The erosion of Russia’s willingness to conform to the rules-based order has made it easier for Western countries to overcome their usual reluctance to punish Russia’s transgressions in a meaningful way. In the aftermath of the poisoning of the ex-spy and his daughter, the United Kingdom launched a campaign against illicit foreign capital, while 28 states expelled a combined total of 342 Russian diplomats, a response unheard-of since the Cold War. Immediately after the dual revelations concerning the downing of MH17, both Australia and the Netherlands formally charged Russia with responsibility for the civilian airliner’s explosion, and it remains to be seen whether other countries will join them in doing so and whether their formal accusations will come to serve as a basis for additional sanctions against Russia or even international charges of war crimes.

Moreover, worsening relations with the West will almost surely complicate any efforts to capitalize on the rapid deterioration of the transatlantic alliance and the generally divisive behavior of the current occupant of the White House.

No tears shed for the opposition

That said, the month of May has reassured Moscow in one important respect: regime security. Preoccupied with Russia’s behavior on the international stage and the tumult caused by President Trump’s decisions on Iran, Israel, and North Korea, few in the West found time to shed tears for those caught up in what Alexey Navalny’s team called a “full-scale campaign of political persecution” launched by the Kremlin following a series of protests on 5 May.
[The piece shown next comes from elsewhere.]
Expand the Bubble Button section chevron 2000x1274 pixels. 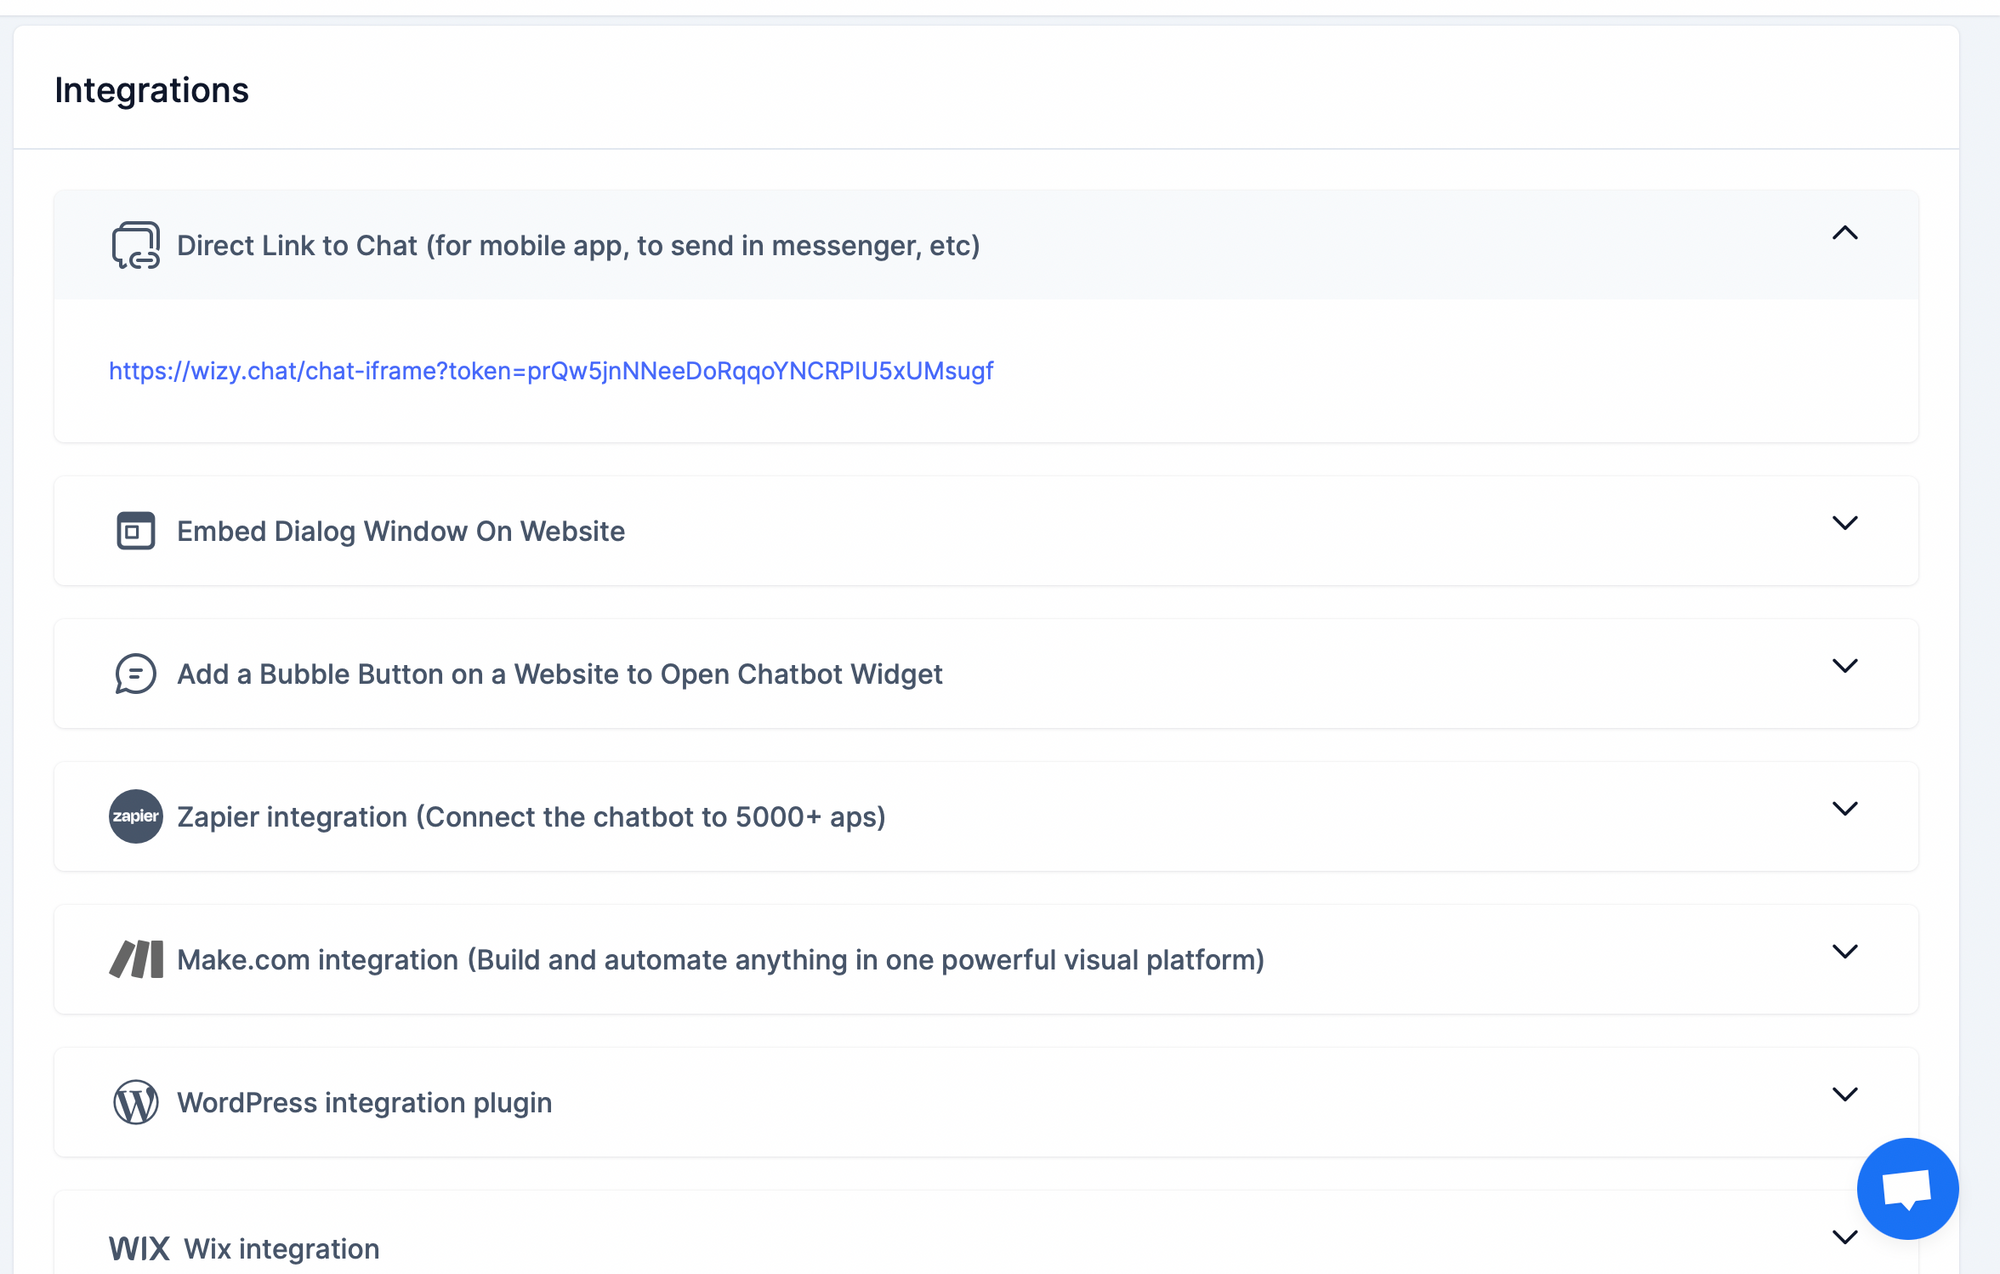click(x=1844, y=666)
By its estimate, approximately 1,500 people—including Navalny himself and nearly 20 of his aides and allies—have been jailed for organizing or participating in the protests, a crackdown that would have been widely condemned in the West at one time. Today, it barely registers, obscured by Russia’s assertiveness and the erratic behavior of the US. Moscow, whose twenty-first century worldview has been heavily shaped by regime security concerns from external actors, can at least take solace in that as it enters Putin’s fourth presidential term.